• [Exercise data]
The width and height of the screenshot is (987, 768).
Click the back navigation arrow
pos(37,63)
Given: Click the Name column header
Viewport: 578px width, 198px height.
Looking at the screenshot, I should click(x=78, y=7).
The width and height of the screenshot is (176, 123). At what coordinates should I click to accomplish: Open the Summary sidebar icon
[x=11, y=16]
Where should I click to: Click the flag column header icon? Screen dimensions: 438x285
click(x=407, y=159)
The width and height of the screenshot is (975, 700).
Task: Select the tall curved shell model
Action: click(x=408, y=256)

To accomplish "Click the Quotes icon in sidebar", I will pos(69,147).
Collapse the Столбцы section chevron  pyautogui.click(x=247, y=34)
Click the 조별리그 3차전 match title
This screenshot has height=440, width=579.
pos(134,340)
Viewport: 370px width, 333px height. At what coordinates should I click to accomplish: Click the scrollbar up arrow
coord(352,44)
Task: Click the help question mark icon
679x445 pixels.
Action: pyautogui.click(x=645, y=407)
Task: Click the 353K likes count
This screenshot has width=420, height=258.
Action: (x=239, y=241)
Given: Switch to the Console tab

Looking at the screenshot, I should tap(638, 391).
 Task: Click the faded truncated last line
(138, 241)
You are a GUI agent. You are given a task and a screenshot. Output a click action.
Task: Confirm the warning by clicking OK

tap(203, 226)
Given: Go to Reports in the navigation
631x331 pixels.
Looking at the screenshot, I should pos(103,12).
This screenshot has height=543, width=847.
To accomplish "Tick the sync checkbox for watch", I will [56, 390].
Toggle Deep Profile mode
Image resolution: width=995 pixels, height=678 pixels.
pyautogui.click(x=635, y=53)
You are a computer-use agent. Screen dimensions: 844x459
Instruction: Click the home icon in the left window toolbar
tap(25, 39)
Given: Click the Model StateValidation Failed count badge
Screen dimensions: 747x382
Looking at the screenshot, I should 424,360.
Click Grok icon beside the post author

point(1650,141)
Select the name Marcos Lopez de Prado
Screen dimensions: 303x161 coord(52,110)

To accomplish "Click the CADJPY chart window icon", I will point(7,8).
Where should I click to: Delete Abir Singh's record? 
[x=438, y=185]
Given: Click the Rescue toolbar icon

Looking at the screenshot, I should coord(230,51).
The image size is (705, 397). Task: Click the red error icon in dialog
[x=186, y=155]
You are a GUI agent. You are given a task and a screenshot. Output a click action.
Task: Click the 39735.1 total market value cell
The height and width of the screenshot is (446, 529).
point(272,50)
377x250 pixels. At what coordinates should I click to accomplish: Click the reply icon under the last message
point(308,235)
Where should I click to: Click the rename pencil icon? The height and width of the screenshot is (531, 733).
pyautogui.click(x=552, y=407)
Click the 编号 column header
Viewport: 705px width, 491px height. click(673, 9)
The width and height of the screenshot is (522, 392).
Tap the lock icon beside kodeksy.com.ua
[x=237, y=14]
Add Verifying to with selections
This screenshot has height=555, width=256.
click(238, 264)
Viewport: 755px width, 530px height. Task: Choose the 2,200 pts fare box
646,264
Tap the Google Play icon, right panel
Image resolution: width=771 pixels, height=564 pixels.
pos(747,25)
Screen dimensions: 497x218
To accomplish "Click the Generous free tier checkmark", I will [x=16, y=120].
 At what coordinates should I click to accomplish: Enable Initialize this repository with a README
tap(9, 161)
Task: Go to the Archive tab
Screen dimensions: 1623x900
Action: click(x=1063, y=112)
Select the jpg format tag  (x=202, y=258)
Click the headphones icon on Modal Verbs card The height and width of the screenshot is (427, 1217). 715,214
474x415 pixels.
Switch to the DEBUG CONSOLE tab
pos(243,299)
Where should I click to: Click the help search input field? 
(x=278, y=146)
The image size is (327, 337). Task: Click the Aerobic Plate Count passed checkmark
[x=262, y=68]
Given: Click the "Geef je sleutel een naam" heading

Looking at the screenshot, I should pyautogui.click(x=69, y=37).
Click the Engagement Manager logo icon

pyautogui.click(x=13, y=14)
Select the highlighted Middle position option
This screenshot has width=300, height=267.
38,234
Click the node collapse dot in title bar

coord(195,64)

• [What you should do]
Set down exactly, and only, the lines from the one containing "The width and height of the screenshot is (522, 392)." through the final line of the entries above.

• [Response]
The width and height of the screenshot is (522, 392).
Tap the lock icon beside kodeksy.com.ua
[x=237, y=14]
Add Verifying to with selections
This screenshot has height=555, width=256.
click(238, 264)
Viewport: 755px width, 530px height. Task: Choose the 2,200 pts fare box
646,264
Tap the Google Play icon, right panel
Image resolution: width=771 pixels, height=564 pixels.
pos(747,25)
Screen dimensions: 497x218
To accomplish "Click the Generous free tier checkmark", I will [x=16, y=120].
 At what coordinates should I click to accomplish: Enable Initialize this repository with a README
tap(9, 161)
Task: Go to the Archive tab
Screen dimensions: 1623x900
Action: click(x=1063, y=112)
Select the jpg format tag  (x=202, y=258)
Click the headphones icon on Modal Verbs card The height and width of the screenshot is (427, 1217). 715,214
474x415 pixels.
Switch to the DEBUG CONSOLE tab
pos(243,299)
Where should I click to: Click the help search input field? 
(x=278, y=146)
The image size is (327, 337). Task: Click the Aerobic Plate Count passed checkmark
[x=262, y=68]
Given: Click the "Geef je sleutel een naam" heading

Looking at the screenshot, I should pyautogui.click(x=69, y=37).
Click the Engagement Manager logo icon

pyautogui.click(x=13, y=14)
Select the highlighted Middle position option
This screenshot has width=300, height=267.
38,234
Click the node collapse dot in title bar

coord(195,64)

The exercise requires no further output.